Here Tremayne implies a ‘before and after’ vision, while at the same time gently suggesting how the pre-war epoch – and indeed the fabric of the city itself – survives in memory where it has been destroyed in actuality. What is interesting here, I think, is the way in which Tremayne chooses to present war-time London indirectly, not in terms of a ‘realistic’ portrayal (as much writing of the period does) but through the visual imagination of the character, thus touching on the problem of ‘making real’ what was for many a profoundly unreal situation.
That said, perhaps more needed to be done more generally to bring alive and make real for the reader the particular dramas between the characters. There is no shortage of witty asides and trenchant insights (several of which are courtesy of ‘old’ Cyrinda Hoyle: ‘”Speed, pleasure, and palliatives – and now at last another war!”)) but there is perhaps less in the way of genuine emotional investment. Moreover, the extent to which these characters and their situations are ‘representative’ of the broader plight of the nation is certainly debatable. That the novel ostensibly offers itself as an account of how ‘ordinary’ men and women went on with their lives in spite of the war means that this can be a problem. At times the novel reads more like an account of the lives of a group of privileged souls lucky enough by dint of circumstance to have remained, for the most part, relatively unscathed by the century’s second global cataclysm. Indeed, it seems telling that the Great War is recalled at times in near-nostalgic terms (though this perhaps speaks as much of the fact that almost anything can be regarded with nostalgia so long as it is indeed past). Tremayne also suggests an almost sensationalistic craving for the violent spectacle of the blitz (evidenced, for example, by the palpable sense of disappointment at the lack of damage created by a German bomb accidentally dropped just outside of the village).
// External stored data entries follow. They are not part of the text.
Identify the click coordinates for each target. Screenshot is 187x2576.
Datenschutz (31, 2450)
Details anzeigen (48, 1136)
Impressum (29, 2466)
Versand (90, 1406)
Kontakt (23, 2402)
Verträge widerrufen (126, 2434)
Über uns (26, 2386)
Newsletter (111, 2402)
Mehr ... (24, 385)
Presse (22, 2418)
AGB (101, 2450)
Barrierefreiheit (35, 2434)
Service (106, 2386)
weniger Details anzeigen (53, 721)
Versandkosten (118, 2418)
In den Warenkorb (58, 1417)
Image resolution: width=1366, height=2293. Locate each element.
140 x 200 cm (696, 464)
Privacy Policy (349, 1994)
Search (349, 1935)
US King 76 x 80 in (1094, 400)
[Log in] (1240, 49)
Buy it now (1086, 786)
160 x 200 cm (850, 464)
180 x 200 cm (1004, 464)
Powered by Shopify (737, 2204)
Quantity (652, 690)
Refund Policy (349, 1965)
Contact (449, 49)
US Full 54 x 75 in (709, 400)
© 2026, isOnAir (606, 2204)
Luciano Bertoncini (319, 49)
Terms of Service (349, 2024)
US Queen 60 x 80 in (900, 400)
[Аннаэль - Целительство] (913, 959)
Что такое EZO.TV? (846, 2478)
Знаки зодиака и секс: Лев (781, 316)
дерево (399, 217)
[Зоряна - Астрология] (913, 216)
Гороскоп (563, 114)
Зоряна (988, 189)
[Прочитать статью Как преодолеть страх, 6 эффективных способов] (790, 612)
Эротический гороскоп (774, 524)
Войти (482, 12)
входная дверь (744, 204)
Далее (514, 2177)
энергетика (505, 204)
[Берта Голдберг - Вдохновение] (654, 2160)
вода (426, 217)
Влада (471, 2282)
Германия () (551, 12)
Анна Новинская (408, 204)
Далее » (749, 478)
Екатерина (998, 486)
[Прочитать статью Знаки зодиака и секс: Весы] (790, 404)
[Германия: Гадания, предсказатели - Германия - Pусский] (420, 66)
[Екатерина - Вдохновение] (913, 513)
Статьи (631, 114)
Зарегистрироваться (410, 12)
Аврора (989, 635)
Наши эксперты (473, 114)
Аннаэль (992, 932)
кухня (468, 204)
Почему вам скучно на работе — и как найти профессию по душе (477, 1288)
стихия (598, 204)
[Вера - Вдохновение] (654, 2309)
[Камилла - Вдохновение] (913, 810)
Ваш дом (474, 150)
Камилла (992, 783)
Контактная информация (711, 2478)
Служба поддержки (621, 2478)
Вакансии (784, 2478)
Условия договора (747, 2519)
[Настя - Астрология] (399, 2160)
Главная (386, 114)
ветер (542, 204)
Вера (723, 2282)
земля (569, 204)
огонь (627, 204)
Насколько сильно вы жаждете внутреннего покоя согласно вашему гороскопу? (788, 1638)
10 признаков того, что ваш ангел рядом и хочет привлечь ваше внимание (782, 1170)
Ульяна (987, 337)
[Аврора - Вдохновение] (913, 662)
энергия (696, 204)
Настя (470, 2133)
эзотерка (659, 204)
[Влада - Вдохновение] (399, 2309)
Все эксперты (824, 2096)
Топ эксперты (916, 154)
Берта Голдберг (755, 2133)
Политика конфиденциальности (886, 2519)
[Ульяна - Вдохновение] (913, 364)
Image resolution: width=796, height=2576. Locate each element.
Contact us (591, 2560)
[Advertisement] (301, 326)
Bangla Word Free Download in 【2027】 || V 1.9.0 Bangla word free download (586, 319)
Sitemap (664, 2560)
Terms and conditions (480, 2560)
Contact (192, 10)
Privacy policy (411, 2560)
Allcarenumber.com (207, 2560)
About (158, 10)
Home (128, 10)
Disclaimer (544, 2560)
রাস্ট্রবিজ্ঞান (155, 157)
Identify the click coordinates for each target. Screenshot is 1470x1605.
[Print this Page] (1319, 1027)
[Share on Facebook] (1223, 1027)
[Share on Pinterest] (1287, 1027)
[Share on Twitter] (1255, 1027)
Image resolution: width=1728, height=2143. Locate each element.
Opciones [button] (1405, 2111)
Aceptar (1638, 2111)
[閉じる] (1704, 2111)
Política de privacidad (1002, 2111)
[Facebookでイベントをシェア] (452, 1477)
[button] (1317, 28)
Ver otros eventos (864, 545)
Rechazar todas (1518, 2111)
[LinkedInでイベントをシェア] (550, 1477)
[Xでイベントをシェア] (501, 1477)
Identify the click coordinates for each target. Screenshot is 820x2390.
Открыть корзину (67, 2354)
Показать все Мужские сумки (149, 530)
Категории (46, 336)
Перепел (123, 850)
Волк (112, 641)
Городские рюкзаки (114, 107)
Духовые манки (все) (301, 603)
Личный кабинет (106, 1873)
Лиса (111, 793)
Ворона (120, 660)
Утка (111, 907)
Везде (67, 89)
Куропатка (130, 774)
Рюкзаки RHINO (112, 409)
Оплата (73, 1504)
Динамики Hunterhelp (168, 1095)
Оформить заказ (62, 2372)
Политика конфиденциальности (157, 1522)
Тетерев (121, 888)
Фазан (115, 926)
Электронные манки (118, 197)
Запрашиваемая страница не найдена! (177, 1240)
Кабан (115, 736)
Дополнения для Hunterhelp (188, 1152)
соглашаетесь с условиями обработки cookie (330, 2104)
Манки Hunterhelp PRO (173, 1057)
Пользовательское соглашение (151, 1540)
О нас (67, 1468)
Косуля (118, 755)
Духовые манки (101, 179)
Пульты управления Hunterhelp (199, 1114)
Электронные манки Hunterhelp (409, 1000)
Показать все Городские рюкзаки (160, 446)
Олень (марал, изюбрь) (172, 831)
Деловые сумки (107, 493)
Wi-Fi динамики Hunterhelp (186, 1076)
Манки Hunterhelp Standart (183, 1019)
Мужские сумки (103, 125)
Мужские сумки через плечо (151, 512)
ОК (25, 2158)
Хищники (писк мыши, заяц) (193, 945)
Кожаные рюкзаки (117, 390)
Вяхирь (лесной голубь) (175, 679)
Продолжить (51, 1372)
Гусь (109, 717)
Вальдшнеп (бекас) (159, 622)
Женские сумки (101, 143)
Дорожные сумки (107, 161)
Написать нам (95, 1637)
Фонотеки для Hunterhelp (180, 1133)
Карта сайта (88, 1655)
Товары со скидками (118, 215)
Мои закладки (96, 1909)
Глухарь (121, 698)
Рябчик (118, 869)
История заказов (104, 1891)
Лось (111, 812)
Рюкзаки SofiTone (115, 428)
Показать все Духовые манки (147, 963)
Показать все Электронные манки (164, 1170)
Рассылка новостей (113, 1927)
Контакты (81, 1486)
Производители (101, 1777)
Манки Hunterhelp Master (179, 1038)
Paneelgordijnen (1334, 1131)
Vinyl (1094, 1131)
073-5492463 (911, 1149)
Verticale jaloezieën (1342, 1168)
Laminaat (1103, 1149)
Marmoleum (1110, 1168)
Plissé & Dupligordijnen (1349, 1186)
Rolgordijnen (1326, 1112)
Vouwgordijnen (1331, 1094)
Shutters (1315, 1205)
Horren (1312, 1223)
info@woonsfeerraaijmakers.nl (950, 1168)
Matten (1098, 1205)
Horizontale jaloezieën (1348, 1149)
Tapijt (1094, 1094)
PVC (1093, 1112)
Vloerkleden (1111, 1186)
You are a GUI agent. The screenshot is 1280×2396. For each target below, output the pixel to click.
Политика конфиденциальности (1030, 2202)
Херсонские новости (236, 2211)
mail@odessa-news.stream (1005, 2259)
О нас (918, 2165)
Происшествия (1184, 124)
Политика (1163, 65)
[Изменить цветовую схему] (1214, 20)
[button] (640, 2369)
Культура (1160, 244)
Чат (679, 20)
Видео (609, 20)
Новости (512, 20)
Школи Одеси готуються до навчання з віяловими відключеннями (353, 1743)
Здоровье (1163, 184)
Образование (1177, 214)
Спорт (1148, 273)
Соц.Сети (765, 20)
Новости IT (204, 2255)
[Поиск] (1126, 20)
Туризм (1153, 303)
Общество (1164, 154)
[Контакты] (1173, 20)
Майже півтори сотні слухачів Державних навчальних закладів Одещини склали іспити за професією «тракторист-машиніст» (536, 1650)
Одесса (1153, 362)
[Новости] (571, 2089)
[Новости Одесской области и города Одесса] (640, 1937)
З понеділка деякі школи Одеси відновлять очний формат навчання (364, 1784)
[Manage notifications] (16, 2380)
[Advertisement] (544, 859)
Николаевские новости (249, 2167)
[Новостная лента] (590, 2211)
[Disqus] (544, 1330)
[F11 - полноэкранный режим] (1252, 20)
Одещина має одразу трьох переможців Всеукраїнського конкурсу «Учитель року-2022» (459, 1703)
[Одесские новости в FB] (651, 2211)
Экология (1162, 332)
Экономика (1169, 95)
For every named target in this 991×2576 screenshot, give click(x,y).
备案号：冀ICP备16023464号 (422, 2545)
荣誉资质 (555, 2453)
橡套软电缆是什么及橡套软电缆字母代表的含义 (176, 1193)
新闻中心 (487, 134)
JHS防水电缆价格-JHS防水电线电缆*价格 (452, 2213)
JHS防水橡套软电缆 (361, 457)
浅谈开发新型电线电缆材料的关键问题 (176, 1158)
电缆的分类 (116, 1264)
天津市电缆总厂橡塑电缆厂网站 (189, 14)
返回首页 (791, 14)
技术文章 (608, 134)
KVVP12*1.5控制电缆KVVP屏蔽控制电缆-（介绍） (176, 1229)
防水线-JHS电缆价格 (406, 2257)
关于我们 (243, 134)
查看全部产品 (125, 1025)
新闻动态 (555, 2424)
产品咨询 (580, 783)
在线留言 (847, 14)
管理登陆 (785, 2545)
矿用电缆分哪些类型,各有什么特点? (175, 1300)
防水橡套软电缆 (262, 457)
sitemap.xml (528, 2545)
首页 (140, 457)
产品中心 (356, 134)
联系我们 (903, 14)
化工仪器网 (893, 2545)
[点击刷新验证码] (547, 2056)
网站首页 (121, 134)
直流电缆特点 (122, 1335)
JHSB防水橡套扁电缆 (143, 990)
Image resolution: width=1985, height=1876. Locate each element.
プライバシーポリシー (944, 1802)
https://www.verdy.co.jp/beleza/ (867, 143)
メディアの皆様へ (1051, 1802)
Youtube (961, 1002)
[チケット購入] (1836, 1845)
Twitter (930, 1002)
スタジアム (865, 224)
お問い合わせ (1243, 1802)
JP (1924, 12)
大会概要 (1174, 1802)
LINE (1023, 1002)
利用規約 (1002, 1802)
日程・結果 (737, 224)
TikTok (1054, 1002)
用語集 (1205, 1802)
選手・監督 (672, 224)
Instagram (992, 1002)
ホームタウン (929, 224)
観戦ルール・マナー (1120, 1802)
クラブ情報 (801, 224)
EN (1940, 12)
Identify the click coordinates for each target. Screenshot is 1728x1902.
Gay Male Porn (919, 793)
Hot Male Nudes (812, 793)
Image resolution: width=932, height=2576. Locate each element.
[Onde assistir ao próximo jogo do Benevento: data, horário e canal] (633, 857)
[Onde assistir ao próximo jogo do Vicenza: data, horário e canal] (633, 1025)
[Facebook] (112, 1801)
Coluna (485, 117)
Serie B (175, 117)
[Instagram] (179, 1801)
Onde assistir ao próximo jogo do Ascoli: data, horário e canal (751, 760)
The sense of war as vicarious experience is dispelled somewhat at the end of the novel, however, when seeming enemy sympathiser Timothy unwittingly ends up shooting and killing actual enemy spy, Tino Mendoza (who has threatened the former’s sister, dancer Roselie). That this event proves something of a revelatory moment is clear (‘”you did it instinctively to save something of your own blood and kin. And it’s the same instinct that urges a whole nation of men to fight for its life…”‘), however one does feel it comes a little too late in the day to allow the author to make the most of its significance within the wider scheme of the novel. Such would have enabled the fuller exploration of themes suggested throughout but which remain only partly realised.